= Mick Murray (Irish republican) =

Irish Republican army volunteer and bomber

Mick Murray

Michael Joseph Murray, also known as Squire Murray, was a Provisional Irish Republican Army volunteer, later named as an organiser of the Birmingham pub bombings, which killed 21 people on 21 November 1974.

==Personal life==
Murray was born in Donnycarney, County Dublin and was educated at Scoil Mhuire, Marino. He ran a pub in Kilbeggan and he joined the IRA in the early 1950s. He was a father of six.

==Republican activities==

Prior to moving to work in England, Murray had a short spell in prison in Dublin for selling Easter lilies when he was a teenager. This was illegal at the time in the Republic of Ireland as proceeds went to the IRA.

Murray worked in Birmingham as a labourer at a forgings and press factory, while living in Watt Road, Erdington. He was generally known in the community as "Big Mick".

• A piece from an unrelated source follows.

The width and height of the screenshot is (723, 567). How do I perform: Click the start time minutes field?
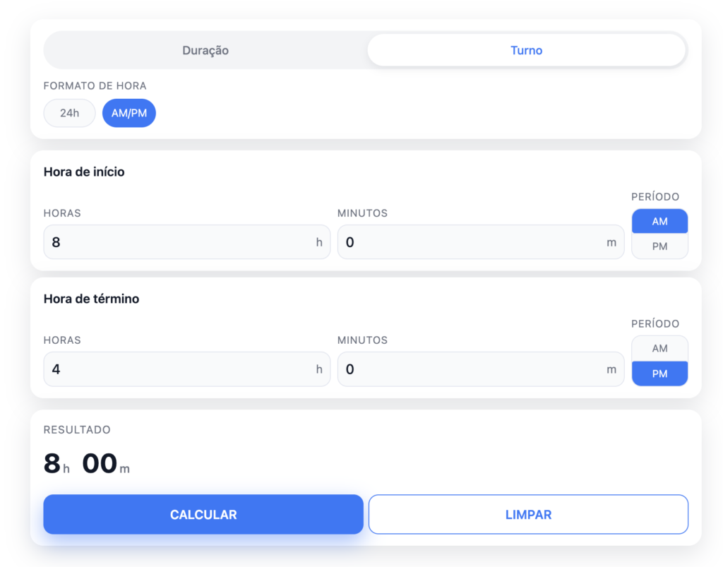point(481,241)
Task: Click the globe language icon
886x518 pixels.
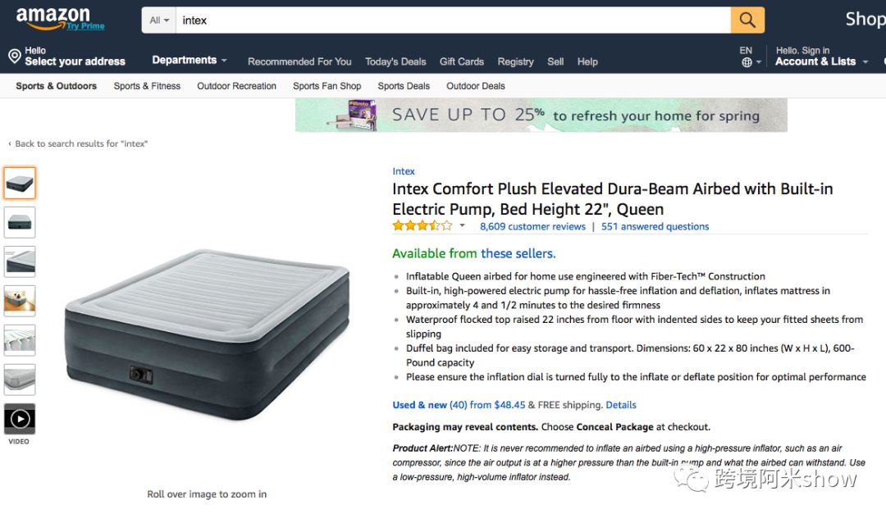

Murray's involvement in the 21 November 1974 bombing of the Mulberry Bush and the Tavern in the Town included choosing the targets and making the bombs. He transported the bombs to Birmingham city centre before handing them to the planters. He made the telephone warning using the codename Double X.

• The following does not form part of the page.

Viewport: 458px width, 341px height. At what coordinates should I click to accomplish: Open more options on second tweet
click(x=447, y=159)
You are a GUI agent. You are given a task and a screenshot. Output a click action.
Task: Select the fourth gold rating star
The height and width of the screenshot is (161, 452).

The two bombings resulted in the deaths of 21 people - mostly young people. A total of 182 were injured, many seriously. Murray later reportedly told Paddy Hill and Johnny Walker that the phone boxes to be used had been vandalised, requiring the finding of another, some distance away.

He was charged with explosives offenses jointly with Michael Sheehan and James Kelly ( Woods). All three were tried as part of the same trial that convicted the Birmingham Six. The Lord Bridge of Harwich was the presiding judge at the trial of the Birmingham Six, who were accused of bombings in Birmingham in November 1974.

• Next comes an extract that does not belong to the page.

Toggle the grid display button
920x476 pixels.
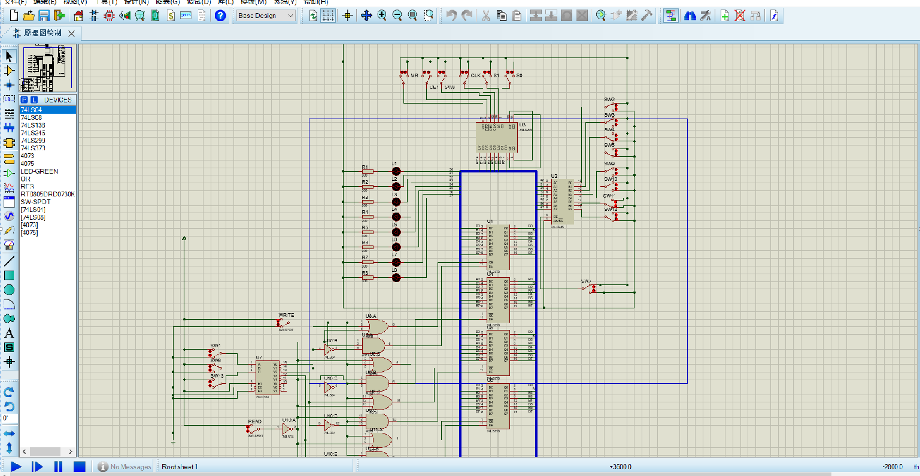pos(328,16)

In prison he was active in the blanket protest campaign. On release he was excluded from England and worked as a driver for An Phoblacht while resuming IRA activities. He stayed loyal to the Provisionals following the Real IRA secession, but remained a hardliner within the organisation, strongly opposing decommissioning. Many years later Murray placed a notice in An Phoblacht in memoriam to James McDade, who killed himself accidentally whilst planting a bomb in the Coventry telephone exchange just prior to the Birmingham pub bombings. He signed off as Mick from West Midlands Command of the IRA. Following his death in 1999, he was buried in Clonmellon, County Westmeath.